そもそも、身近で新生児に接したことがある人は少ないのです。感染の危険もあるので、新生児の赤ちゃんは産院から家に直接向かいます。一般の生活圏には出現しません。レアポケモンよりレアなのです。

だから、物心ついたときから新生児を見たことがないという人は多いのです。みなさんはどうですか?3ヶ月未満の赤ちゃん、最近だっこしましたか?経験が少ないため、抱っこしようとしても、どうしていいかわからないという方も多いのです。もちろん産院などでレクチャーはあるわけですが、3ヶ月くらいまで首が座っていないのですよ。

だっこしたら、くびがグラグラ!さらに、激しく揺さぶってしまうことにより、6ヶ月未満の赤ちゃんが脳障害を負う「ゆさぶされっこ症候群」も有名です。だから、一瞬たりとも揺れてはいけないのではないかと、フォークリフトの様な動きでしか赤ちゃんをだっこできない方もいるとか・・・・。

フォークリフトみたいなだっこしかできない大人が増えている?!(画像:Photo AC)

そんな新生児をはじめて家に迎えた方が災害にあったら、それはもう大変です。はじめての外出は、1ヶ月検診と言われる産後最初の検診であることが多いのです。それまでは外出しない生活です。全く外出したことがなくても、津波、火事、土砂災害から避難しなければいけないのです。ご家族だけじゃなく、地域のみなさんも安全にどう連れて逃げるかアドバイスできる方は少ないかと思います。

そこで、2010年から一緒に講演をしている NPO法人だっことおんぶの研究所 では新生児連れはトートバックによる避難をおすすめしていました。

(画像:fricker)

横長で、頑丈なトートバックの底に、おむつや着替えをいれておいて底上げします。次に、赤ちゃん用のおくるみ(アフガン)で赤ちゃんをくるみます。くるむのは必須ではないのですが、赤ちゃんはまだ手足を自由に動かせないので、走ったりすると、手足がふにゃふにゃばらばらに動いてしまうのです。日常でもくるまれたりしていますから、いつものようにくるんであげます。モスリン素材などの柔らかくてふんわり生地が人気です。

で、さきほどの底上げしたバックの上に赤ちゃんを乗せます。トートバックを肩にかけたとき、赤ちゃんが前方、つまり赤ちゃんの顔が見えるようにして、状況を確認しながら逃げるようにします。そうすれば赤ちゃんにとって安全な形で逃げる事ができます。

ただ、赤ちゃんが生まれた後に、「そうだ防災も大切!」って思っても、あまりに日常が急変してしまうため防災グッズまで手がつけられないのが実情です。

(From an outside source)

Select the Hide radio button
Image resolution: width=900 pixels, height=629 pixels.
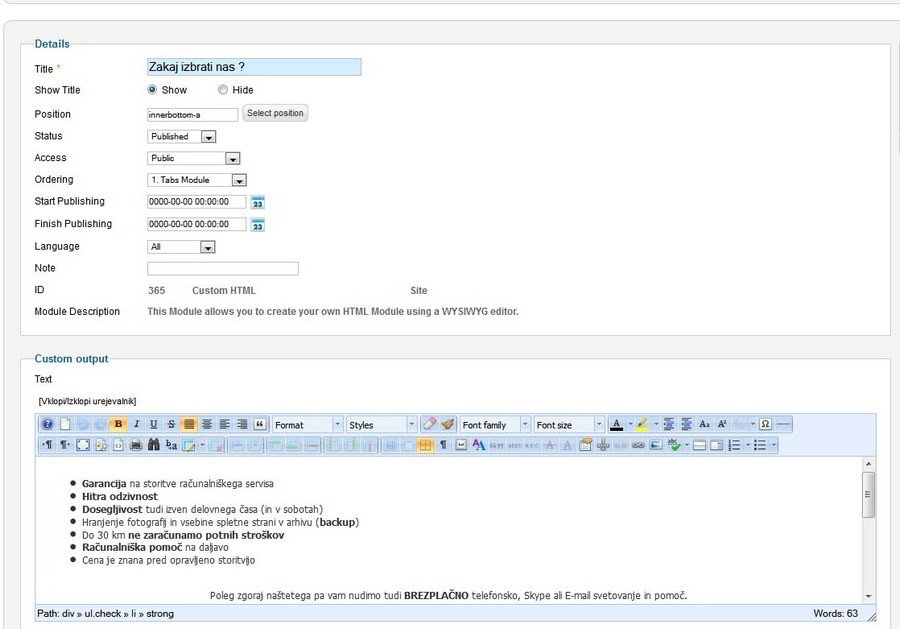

ドラマに出てくる赤ちゃんは、おとなしくベビーベットですやすや寝ていて、おしゃれなパパやママが穏やかにあやしているかもしれません。しかし、実際は親子ともども寝不足で、髪はぼさぼさ・・。それだけでなく、今やこどもが生まれたら、いや生まれる前からすぐ保活の毎日なんですよ!防災なんてやってられるわけがない・・・あ。それは、本題ではないので、置いておいて・・。

ともあれ、生まれたらいっぱいいっぱいの生活が待っているので、トートバックという簡単で身近にありそうなものでも、避難道具としてジャストサイズのものは意外と持っていなかったという実情もありました。なにより、普段から使っていないものは焦りもうまれる災害時には使えません。

そんな折、だっことおんぶの研究所は、病院からの依頼で安全に避難できるトートバックを製品化できないかと相談を受けます。

市販のトートバックには足りない、普段から赤ちゃん道具として使え、それであるがゆえに、避難生活も円滑にするトートバックとして開発されたのがこちら!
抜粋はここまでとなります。